## WHAT TO PRODUCE
The entries below are to be printed again word for word.

## SUPPLIED INFORMATION
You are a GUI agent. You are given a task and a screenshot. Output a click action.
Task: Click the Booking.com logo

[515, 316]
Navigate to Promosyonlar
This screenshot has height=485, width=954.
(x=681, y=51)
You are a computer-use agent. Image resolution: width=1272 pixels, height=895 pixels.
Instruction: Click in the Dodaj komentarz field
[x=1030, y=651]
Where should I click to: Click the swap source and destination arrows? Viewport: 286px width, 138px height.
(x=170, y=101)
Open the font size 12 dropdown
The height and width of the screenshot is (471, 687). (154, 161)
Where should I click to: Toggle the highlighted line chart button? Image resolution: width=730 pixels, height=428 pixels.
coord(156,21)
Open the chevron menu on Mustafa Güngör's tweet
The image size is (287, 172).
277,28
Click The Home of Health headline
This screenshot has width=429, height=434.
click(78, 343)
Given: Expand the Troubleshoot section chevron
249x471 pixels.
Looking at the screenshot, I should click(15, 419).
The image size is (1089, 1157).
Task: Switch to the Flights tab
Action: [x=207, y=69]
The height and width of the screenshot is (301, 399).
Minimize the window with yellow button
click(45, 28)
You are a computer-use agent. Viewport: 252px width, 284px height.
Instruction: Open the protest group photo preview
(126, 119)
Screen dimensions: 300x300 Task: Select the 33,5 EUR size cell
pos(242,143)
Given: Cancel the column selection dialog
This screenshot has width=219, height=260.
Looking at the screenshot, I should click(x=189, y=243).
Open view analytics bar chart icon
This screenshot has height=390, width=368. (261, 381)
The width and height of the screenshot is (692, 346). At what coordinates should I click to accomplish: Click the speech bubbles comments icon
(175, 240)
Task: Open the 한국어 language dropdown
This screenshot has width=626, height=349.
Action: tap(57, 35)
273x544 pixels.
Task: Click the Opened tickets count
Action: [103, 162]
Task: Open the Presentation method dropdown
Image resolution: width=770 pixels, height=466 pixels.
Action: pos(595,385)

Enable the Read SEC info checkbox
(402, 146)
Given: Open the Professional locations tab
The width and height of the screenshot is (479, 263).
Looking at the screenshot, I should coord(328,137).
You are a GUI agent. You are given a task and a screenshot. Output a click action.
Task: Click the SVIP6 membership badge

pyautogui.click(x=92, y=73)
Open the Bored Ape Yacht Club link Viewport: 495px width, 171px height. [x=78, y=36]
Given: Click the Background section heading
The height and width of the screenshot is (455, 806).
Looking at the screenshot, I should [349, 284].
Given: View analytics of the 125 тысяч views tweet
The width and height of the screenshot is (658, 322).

## RESULT OF THIS TASK
You are a GUI agent. You are given a task and a screenshot. Output a click action.
Task: Click the Booking.com logo

[515, 316]
Navigate to Promosyonlar
This screenshot has height=485, width=954.
(x=681, y=51)
You are a computer-use agent. Image resolution: width=1272 pixels, height=895 pixels.
Instruction: Click in the Dodaj komentarz field
[x=1030, y=651]
Where should I click to: Click the swap source and destination arrows? Viewport: 286px width, 138px height.
(x=170, y=101)
Open the font size 12 dropdown
The height and width of the screenshot is (471, 687). (154, 161)
Where should I click to: Toggle the highlighted line chart button? Image resolution: width=730 pixels, height=428 pixels.
coord(156,21)
Open the chevron menu on Mustafa Güngör's tweet
The image size is (287, 172).
277,28
Click The Home of Health headline
This screenshot has width=429, height=434.
click(78, 343)
Given: Expand the Troubleshoot section chevron
249x471 pixels.
Looking at the screenshot, I should click(15, 419).
The image size is (1089, 1157).
Task: Switch to the Flights tab
Action: [x=207, y=69]
The height and width of the screenshot is (301, 399).
Minimize the window with yellow button
click(45, 28)
You are a computer-use agent. Viewport: 252px width, 284px height.
Instruction: Open the protest group photo preview
(126, 119)
Screen dimensions: 300x300 Task: Select the 33,5 EUR size cell
pos(242,143)
Given: Cancel the column selection dialog
This screenshot has width=219, height=260.
Looking at the screenshot, I should click(x=189, y=243).
Open view analytics bar chart icon
This screenshot has height=390, width=368. (261, 381)
The width and height of the screenshot is (692, 346). At what coordinates should I click to accomplish: Click the speech bubbles comments icon
(175, 240)
Task: Open the 한국어 language dropdown
This screenshot has width=626, height=349.
Action: tap(57, 35)
273x544 pixels.
Task: Click the Opened tickets count
Action: [103, 162]
Task: Open the Presentation method dropdown
Image resolution: width=770 pixels, height=466 pixels.
Action: pos(595,385)

Enable the Read SEC info checkbox
(402, 146)
Given: Open the Professional locations tab
The width and height of the screenshot is (479, 263).
Looking at the screenshot, I should coord(328,137).
You are a GUI agent. You are given a task and a screenshot. Output a click action.
Task: Click the SVIP6 membership badge

pyautogui.click(x=92, y=73)
Open the Bored Ape Yacht Club link Viewport: 495px width, 171px height. [x=78, y=36]
Given: Click the Background section heading
The height and width of the screenshot is (455, 806).
Looking at the screenshot, I should [349, 284].
Given: View analytics of the 125 тысяч views tweet
The width and height of the screenshot is (658, 322).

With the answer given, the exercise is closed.